TEHERAN – Dewan Keamanan Nasional Tertinggi Iran tengah menggodok keputusan akhir mengenai apakah akan menutup Selat Hormuz, dikansir Press TV Iran pada Ahad. Hal ini setelah parlemen dilaporkan menyetujui tindakan tersebut.

“Parlemen telah mencapai kesimpulan bahwa Selat Hormuz harus ditutup, namun keputusan akhir mengenai hal ini ada di Dewan Keamanan Nasional Tertinggi,” Komandan Garda Revolusi Ismail Kowsari, anggota Komisi Keamanan Nasional Parlemen, mengumumkan pada Ahad.

Dilansir Alarabiya, Keputusan untuk menutup selat yang menjadi jalur aliran sekitar 20 persen permintaan minyak dan gas global ini masih belum final. Namun Kowsari mengatakan kepada Klub Jurnalis Muda Iran bahwa hal tersebut merupakan agenda dan “akan dilakukan kapanpun diperlukan.”

Selat Hormuz

Pemerintah Iran mempertimbangkan berbagai opsi untuk merespons ancaman "agresi asing." Salah satu hal yang dipertimbangkan ialah kemungkinan menutup Selat Hormuz.

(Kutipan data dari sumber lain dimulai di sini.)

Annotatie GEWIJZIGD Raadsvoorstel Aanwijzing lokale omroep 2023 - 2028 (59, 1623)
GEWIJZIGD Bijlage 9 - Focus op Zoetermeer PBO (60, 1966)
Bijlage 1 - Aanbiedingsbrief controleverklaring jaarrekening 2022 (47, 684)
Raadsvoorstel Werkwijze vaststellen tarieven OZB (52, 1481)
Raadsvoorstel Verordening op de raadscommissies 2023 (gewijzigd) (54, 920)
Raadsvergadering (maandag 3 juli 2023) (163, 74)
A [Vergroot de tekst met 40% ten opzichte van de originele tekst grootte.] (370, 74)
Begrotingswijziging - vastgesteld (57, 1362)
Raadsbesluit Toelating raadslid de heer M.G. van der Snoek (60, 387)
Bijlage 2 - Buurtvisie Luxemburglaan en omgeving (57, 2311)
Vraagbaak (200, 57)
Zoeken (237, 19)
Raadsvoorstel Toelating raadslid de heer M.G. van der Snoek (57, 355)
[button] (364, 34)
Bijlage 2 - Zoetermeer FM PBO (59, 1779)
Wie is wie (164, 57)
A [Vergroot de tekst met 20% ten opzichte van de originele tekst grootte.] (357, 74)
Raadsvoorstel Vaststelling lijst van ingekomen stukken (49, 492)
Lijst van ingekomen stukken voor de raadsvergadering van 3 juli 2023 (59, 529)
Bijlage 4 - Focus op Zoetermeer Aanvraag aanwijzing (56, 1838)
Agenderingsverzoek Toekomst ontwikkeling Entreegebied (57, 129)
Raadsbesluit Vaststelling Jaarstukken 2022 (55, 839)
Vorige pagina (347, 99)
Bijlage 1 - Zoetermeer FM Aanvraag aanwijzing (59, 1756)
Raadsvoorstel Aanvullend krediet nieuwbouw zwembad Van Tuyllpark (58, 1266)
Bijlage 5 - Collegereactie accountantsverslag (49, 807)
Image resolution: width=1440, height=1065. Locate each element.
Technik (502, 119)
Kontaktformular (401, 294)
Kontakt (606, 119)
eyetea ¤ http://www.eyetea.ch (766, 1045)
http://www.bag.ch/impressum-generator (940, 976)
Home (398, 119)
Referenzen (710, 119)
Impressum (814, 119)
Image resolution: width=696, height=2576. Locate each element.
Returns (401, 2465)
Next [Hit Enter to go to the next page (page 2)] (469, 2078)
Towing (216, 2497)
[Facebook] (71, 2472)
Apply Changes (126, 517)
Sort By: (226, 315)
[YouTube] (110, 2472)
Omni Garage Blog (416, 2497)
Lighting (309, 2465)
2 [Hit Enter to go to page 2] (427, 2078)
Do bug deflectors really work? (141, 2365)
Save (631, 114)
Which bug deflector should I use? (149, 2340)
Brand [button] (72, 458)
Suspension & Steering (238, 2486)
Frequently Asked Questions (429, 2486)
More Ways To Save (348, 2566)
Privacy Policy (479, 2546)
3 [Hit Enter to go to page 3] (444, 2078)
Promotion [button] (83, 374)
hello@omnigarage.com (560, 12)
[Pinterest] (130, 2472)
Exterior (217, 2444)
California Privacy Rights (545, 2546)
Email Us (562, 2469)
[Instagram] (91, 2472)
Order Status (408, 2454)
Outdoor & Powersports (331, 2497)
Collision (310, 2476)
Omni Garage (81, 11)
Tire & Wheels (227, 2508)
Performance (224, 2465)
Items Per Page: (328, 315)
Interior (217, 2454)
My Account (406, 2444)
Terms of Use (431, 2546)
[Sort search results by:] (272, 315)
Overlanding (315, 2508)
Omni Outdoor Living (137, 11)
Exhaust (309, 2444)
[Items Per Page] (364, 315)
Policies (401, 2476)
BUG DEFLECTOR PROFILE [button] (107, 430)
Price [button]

Pernyataan ini disampaikan anggota Presidium Komite Keamanan Nasional Parlemen Iran, Behnam Saeedi. Demikian dilansir kantor berita semi-resmi Iran, Mehr, pada Kamis (19/6/2025).

Untuk diketahui, Selat Hormuz adalah jalur penting perdagangan global. Sekitar 20 persen konsumsi minyak dunia melintasi selat selebar 33 km ini setiap hari. Ia berlokasi antara Iran selatan dan Jazirah Arab.

Bila opsi ini ditempuh Teheran, penutupan Selat Hormuz akan berdampak besar terhadap pasar energi global. Salah satunya, kenaikan harga minyak dunia.

Iran sebelumnya juga pernah mengancam akan menutup Selat Hormuz sebagai bentuk pembalasan atas tekanan dari negara-negara Barat. Sumber pelayaran yang dikutip oleh kantor berita Reuters menyebutkan, sejumlah kapal komersial kini mulai menghindari perairan Iran di sekitar selat tersebut, menyusul meningkatnya ketegangan.

Teluk Persia adalah perairan yang berbatasan dengan Iran, Irak, Arab Saudi, Bahrain, Qatar, Uni Emirat Arab (UEA), dan Oman. Teluk itu meliputi area seluas sekitar 87 ribu mil persegi dengan kedalaman maksimum 100 meter. Selat Hormuz adalah satu-satunya jalur maritim untuk keluar dari teluk tersebut.

Selat tersebut memiliki lebar 33 kilometer pada titik tersempitnya. Namun, jalur pelayaran hanya selebar tiga kilometer di kedua arah. Saat ini, sekitar 50 kapal tanker minyak besar berusaha keluar dari Selat Hormuz, menurut laporan media. 

Menurut Badan Energi Internasional (IEA), sekitar 20 juta barel per hari (mb/d) minyak mentah dan produk olahan melewati Selat Hormuz pada tahun 2023, mewakili hampir 30 persen dari total perdagangan minyak global. Sebagian besar volume ini—sekitar 70 persen—dikirim ke Asia, dengan China, India, dan Jepang sebagai penerima terbesar. 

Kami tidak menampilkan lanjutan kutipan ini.